▸ INPUT ROWS:
^^^^

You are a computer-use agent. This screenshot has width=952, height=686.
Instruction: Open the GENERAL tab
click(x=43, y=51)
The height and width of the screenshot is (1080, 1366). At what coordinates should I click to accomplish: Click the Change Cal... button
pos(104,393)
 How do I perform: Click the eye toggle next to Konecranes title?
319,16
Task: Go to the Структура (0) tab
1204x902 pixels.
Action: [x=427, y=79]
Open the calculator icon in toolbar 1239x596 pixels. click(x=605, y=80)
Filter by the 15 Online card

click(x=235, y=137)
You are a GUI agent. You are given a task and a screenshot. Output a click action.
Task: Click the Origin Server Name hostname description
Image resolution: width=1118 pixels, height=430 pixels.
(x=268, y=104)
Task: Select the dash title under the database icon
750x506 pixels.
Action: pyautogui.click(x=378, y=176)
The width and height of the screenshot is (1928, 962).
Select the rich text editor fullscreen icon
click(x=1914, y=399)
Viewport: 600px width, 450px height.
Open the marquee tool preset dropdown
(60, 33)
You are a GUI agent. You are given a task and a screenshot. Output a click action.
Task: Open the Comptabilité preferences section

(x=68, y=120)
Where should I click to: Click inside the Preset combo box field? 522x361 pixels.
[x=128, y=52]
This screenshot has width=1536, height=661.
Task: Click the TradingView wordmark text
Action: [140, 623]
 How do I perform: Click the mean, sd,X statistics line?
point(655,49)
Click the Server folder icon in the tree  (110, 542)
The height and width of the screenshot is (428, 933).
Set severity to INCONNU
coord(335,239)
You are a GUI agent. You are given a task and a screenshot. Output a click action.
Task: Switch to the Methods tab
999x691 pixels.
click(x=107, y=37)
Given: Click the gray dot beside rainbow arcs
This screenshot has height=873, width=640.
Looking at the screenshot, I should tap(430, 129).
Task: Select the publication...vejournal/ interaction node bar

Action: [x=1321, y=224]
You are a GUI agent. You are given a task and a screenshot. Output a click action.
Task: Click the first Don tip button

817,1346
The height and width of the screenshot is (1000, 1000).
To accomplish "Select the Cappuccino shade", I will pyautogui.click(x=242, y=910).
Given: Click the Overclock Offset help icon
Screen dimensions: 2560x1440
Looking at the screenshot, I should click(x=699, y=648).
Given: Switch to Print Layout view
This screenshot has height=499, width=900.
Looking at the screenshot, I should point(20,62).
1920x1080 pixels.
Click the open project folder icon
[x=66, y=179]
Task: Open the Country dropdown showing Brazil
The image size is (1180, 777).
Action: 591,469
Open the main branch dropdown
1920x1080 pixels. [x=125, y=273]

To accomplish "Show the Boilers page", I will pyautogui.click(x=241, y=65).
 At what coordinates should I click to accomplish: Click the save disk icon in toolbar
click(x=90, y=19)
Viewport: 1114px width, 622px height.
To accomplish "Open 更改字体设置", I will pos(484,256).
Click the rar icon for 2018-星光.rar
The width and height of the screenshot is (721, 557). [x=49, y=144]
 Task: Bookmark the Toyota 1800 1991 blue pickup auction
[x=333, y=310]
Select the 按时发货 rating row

^^^^

▸ EXERCISE AIM: Arrange every non-blank line of the items above as a Markdown table with two columns, Row and Item line. Number the rows in order.

▸ ANSWER IN FULL:
| Row | Item line |
|---|---|
| 1 | You are a computer-use agent. This screenshot has width=952, height=686. |
| 2 | Instruction: Open the GENERAL tab |
| 3 | click(x=43, y=51) |
| 4 | The height and width of the screenshot is (1080, 1366). At what coordinates should I click to accomplish: Click the Change Cal... button |
| 5 | pos(104,393) |
| 6 |  How do I perform: Click the eye toggle next to Konecranes title? |
| 7 | 319,16 |
| 8 | Task: Go to the Структура (0) tab |
| 9 | 1204x902 pixels. |
| 10 | Action: [x=427, y=79] |
| 11 | Open the calculator icon in toolbar 1239x596 pixels. click(x=605, y=80) |
| 12 | Filter by the 15 Online card |
| 13 | click(x=235, y=137) |
| 14 | You are a GUI agent. You are given a task and a screenshot. Output a click action. |
| 15 | Task: Click the Origin Server Name hostname description |
| 16 | Image resolution: width=1118 pixels, height=430 pixels. |
| 17 | (x=268, y=104) |
| 18 | Task: Select the dash title under the database icon |
| 19 | 750x506 pixels. |
| 20 | Action: pyautogui.click(x=378, y=176) |
| 21 | The width and height of the screenshot is (1928, 962). |
| 22 | Select the rich text editor fullscreen icon |
| 23 | click(x=1914, y=399) |
| 24 | Viewport: 600px width, 450px height. |
| 25 | Open the marquee tool preset dropdown |
| 26 | (60, 33) |
| 27 | You are a GUI agent. You are given a task and a screenshot. Output a click action. |
| 28 | Task: Open the Comptabilité preferences section |
| 29 | (x=68, y=120) |
| 30 | Where should I click to: Click inside the Preset combo box field? 522x361 pixels. |
| 31 | [x=128, y=52] |
| 32 | This screenshot has width=1536, height=661. |
| 33 | Task: Click the TradingView wordmark text |
| 34 | Action: [140, 623] |
| 35 |  How do I perform: Click the mean, sd,X statistics line? |
| 36 | point(655,49) |
| 37 | Click the Server folder icon in the tree  (110, 542) |
| 38 | The height and width of the screenshot is (428, 933). |
| 39 | Set severity to INCONNU |
| 40 | coord(335,239) |
| 41 | You are a GUI agent. You are given a task and a screenshot. Output a click action. |
| 42 | Task: Switch to the Methods tab |
| 43 | 999x691 pixels. |
| 44 | click(x=107, y=37) |
| 45 | Given: Click the gray dot beside rainbow arcs |
| 46 | This screenshot has height=873, width=640. |
| 47 | Looking at the screenshot, I should tap(430, 129). |
| 48 | Task: Select the publication...vejournal/ interaction node bar |
| 49 | Action: [x=1321, y=224] |
| 50 | You are a GUI agent. You are given a task and a screenshot. Output a click action. |
| 51 | Task: Click the first Don tip button |
| 52 | 817,1346 |
| 53 | The height and width of the screenshot is (1000, 1000). |
| 54 | To accomplish "Select the Cappuccino shade", I will pyautogui.click(x=242, y=910). |
| 55 | Given: Click the Overclock Offset help icon |
| 56 | Screen dimensions: 2560x1440 |
| 57 | Looking at the screenshot, I should click(x=699, y=648). |
| 58 | Given: Switch to Print Layout view |
| 59 | This screenshot has height=499, width=900. |
| 60 | Looking at the screenshot, I should point(20,62). |
| 61 | 1920x1080 pixels. |
| 62 | Click the open project folder icon |
| 63 | [x=66, y=179] |
| 64 | Task: Open the Country dropdown showing Brazil |
| 65 | The image size is (1180, 777). |
| 66 | Action: 591,469 |
| 67 | Open the main branch dropdown |
| 68 | 1920x1080 pixels. [x=125, y=273] |
| 69 | To accomplish "Show the Boilers page", I will pyautogui.click(x=241, y=65). |
| 70 |  At what coordinates should I click to accomplish: Click the save disk icon in toolbar |
| 71 | click(x=90, y=19) |
| 72 | Viewport: 1114px width, 622px height. |
| 73 | To accomplish "Open 更改字体设置", I will pos(484,256). |
| 74 | Click the rar icon for 2018-星光.rar |
| 75 | The width and height of the screenshot is (721, 557). [x=49, y=144] |
| 76 |  Task: Bookmark the Toyota 1800 1991 blue pickup auction |
| 77 | [x=333, y=310] |
| 78 | Select the 按时发货 rating row |